Why this Indiana Republican bucks Trump on redistricting

When Spencer Deery first decided to run for his state Senate seat in western Indiana four years ago, he knew he would face hard moments. Senator Deery admits, however, that he never expected anything like this past week, which has included attacks from leaders in his own party – such as the Indiana governor and President of the United States – and a swatting attack on his family’s home Thursday morning.

But as difficult as this past week has been, Mr. Deery says his vote that triggered it all was not.

After President Donald Trump called for Texas to redraw its congressional maps this summer to create a more advantageous map for the GOP ahead of next year’s midterm elections, focus quickly turned to Indiana in search of more GOP seats. Republicans saw an opportunity here, in a state that President Trump won by double digits in the past three elections. With a Republican governor and Republican supermajorities in both state legislative chambers, the party could pick up two House seats and create a 9-0 GOP district map.

Why We Wrote This

Republican state lawmakers from Indiana have rejected pressure from the White House to conduct a mid-cycle redrawing of their congressional maps. One state senator describes why his conservative values led him to oppose the effort.

The White House has spent significant political capital over the past few months to make that happen. Vice President JD Vance flew to Indiana twice to lobby legislative leaders, and Indiana lawmakers, including statehouse leaders, met with Mr. Trump in the Oval Office in August. But last Friday, Senate President Pro Tempore Rodric Bray announced there were not enough votes in his chamber to move forward on redistricting. With 19 Republicans joining the 10 Democrats, senators voted 29-19 to adjourn and not hold the December special session on redistricting as requested by Gov. Mike Braun – an unprecedented move in state history and a proxy vote for where senate Republicans stood on redistricting.

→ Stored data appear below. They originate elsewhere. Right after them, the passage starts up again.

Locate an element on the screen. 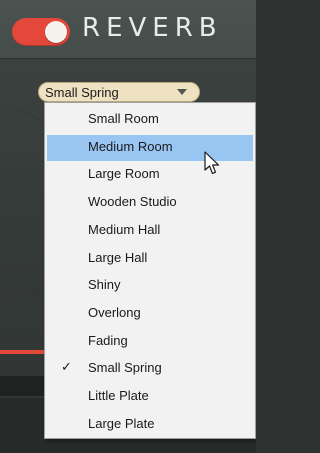  dropdown-option: Small Room is located at coordinates (150, 120).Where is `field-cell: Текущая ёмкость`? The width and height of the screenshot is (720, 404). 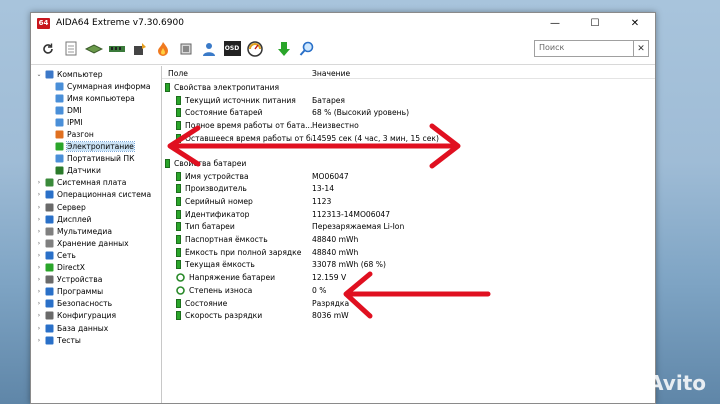 field-cell: Текущая ёмкость is located at coordinates (237, 265).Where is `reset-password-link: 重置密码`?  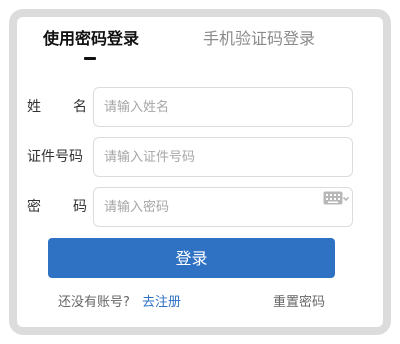
reset-password-link: 重置密码 is located at coordinates (299, 303).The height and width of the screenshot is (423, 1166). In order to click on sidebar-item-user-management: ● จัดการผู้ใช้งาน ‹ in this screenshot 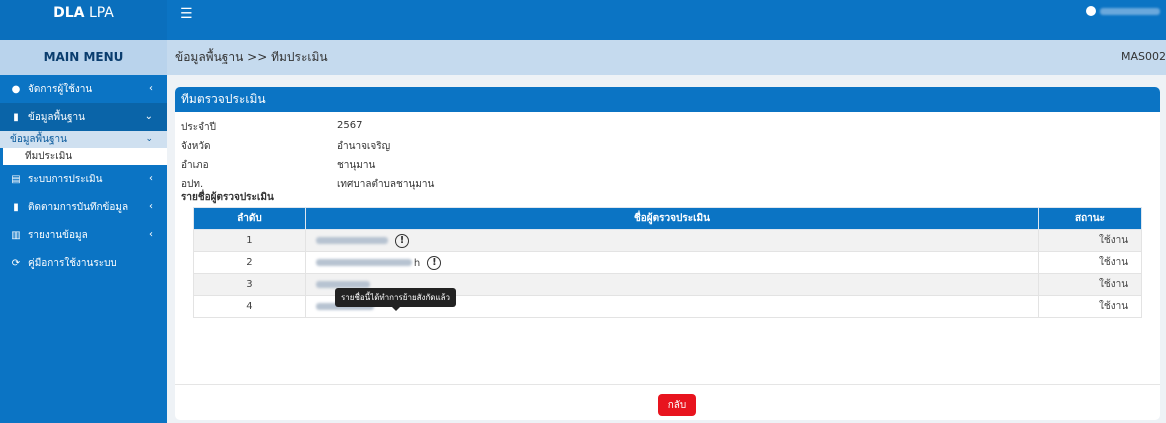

Indiana Senate President Pro Tempore Rodric Bray speaks at the Statehouse in Indianapolis, April 23, 2025. Mr. Bray announced in November that there were not enough votes in the state Senate to move forward on a mid-cycle redistricting attempt.

“To me, it really goes to what is the most basic principle in the Constitution? And that is the idea of popular sovereignty, or the idea that the people select their rulers. Anything that undermines that violates my oath of office,” says Mr. Deery, who was one of the first senators to come out against mid-cycle redistricting. He knows that gerrymandering already happens, but it’s “especially egregious,” he says, to do it “whenever we want” in fear of election results.

“I’m not taking this position because I’m opposing conservative values,” he says, pointing to his own conservative voting record and his 100% rating from right-leaning groups such as the Indiana Family Institute and Americans for Prosperity-Indiana. “I’m taking it because of my conservative values.”

At a time when Republican opposition to Mr. Trump’s wishes are rare and often futile, it’s state lawmakers in a ruby red state who have initiated one of the most notable intraparty pushbacks of the president’s second term, coming on the heels of the Congressional vote to release the Justice Department files on convicted sex trafficker Jeffrey Epstein. And while many of these GOP legislators say they share the president’s goals for a Republican majority in the U.S. House following the 2026 midterms, they worry that redistricting could undermine that effort and create rifts at a moment when the party should be united.